The Speaker of Parliament, Rebecca Kadaga has sanctioned the arrest of Patrick Bagarukayo, one of the people named in the botched Local Council bicycle deal.
In a letter dated 22nd September a copy of which URN has seen, the Clerk to parliament, Aeneas Tandekwire is acknowledging to have received a directive from the Speaker to arrest Bagarukayo as a suspect in the case of embezzling funds.
Addressed to Erias Kasirabo, the Officer in Charge Parliamentary Police station, the letter warns that Bagarukayo may be contemplating running away, having snubbed Committee summons probing the purchase of the bicycles.
The Clerk to parliament is requesting Kasirabo to inform relevant colleagues in the force to immediately effect the arrest of Bagarukayo to answer the charges leveled against him and inform the Committee.

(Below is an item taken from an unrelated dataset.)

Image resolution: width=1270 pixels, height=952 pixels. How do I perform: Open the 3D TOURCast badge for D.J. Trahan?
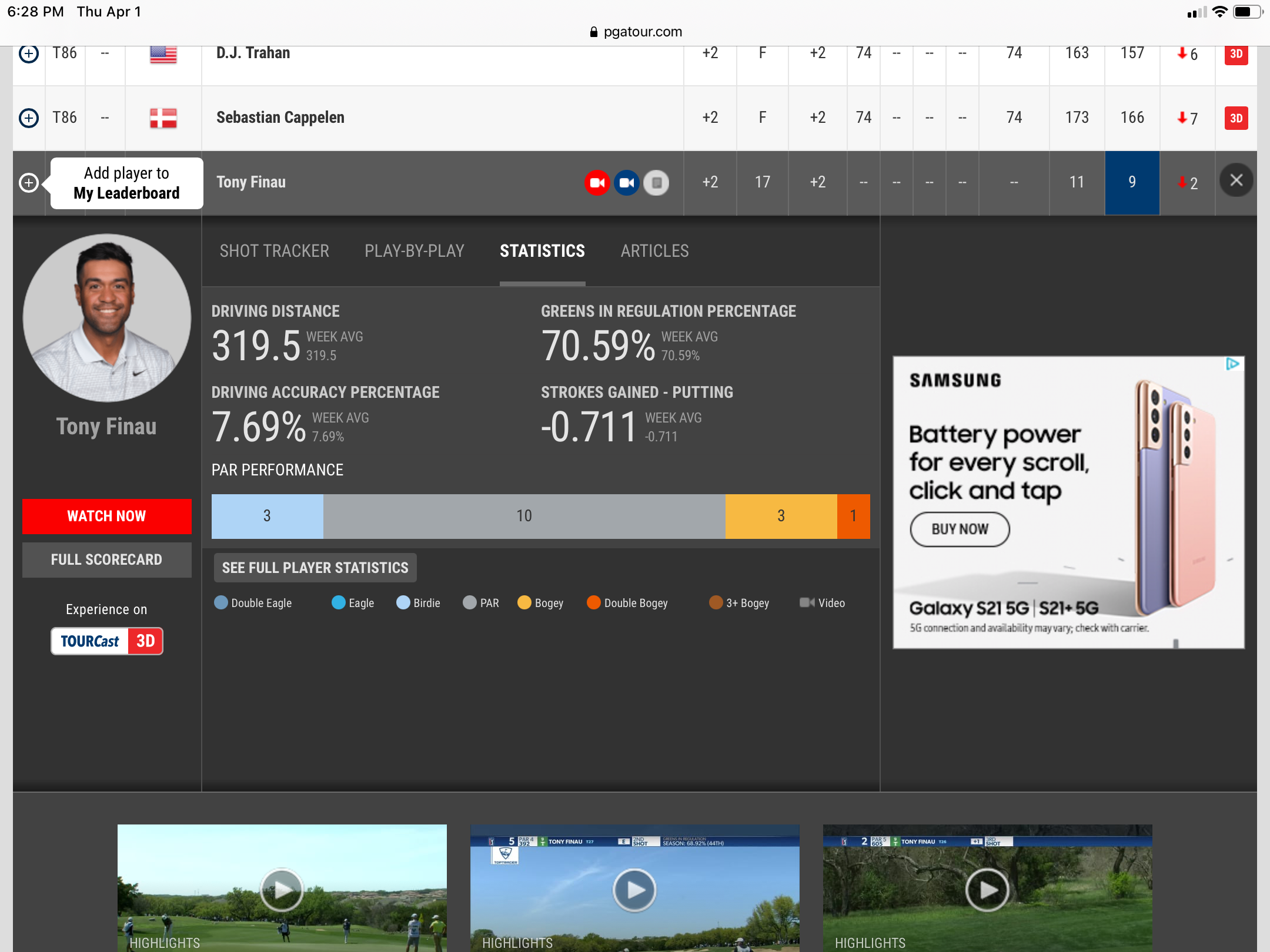point(1236,54)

On Thursday, Igara West MP, Raphael Magyezi, who is the committee Vice chairperson ordered for Bagarukayo’s arrest after he failed to appear before the committee and ordered police to bring him to the committee at 10am on Friday. Today, the suspect failed to show up again and his phone numbers known to the committee are off.
Bagarukayo was scheduled to testify on Thursday but instead sent his lawyer, Mathias Ssekatawa to reschedule the meeting. When contacted on Thursday morning, Bagarukayo reportedly told the committee that he was 40kms outside Kampala but did not mention where he was coming from. But after he failed to show up at 3pm, his lawyer told MPs that his client was beyond Mbarara, almost 300 kms away.
The MPs want to know how Bagarukayo was involved in the bicycle deal and his links to Amman Industrial Tools and Equipment Ltd (Aitel), the company at the heart of the controversy. Aitel early this year received 1.7 million dollars from government to supply 70,000 bicycles meant for the lower local councilors. Parliament now says the money was released and spent but the bicycles were not delivered.
It is alleged that Bagarukayo through an Inter Account transfer, wired money from Aitel account to his personal account in Stanbic Bank. On 15th March 2011, US$ 240,000 was wired to his account and later another 50,000 US Dollars. The following day another 100,000 US Dollars was transferred to the same account, totaling to US$ 390,000.
On Friday morning, the local government committee of parliament has ordered Bank of Uganda to freeze the accounts of Aitel. The order came after it was discovered that Aitel expended the amounts hours after US$ 1.7 million was credited to an account held in Stanbic Bank.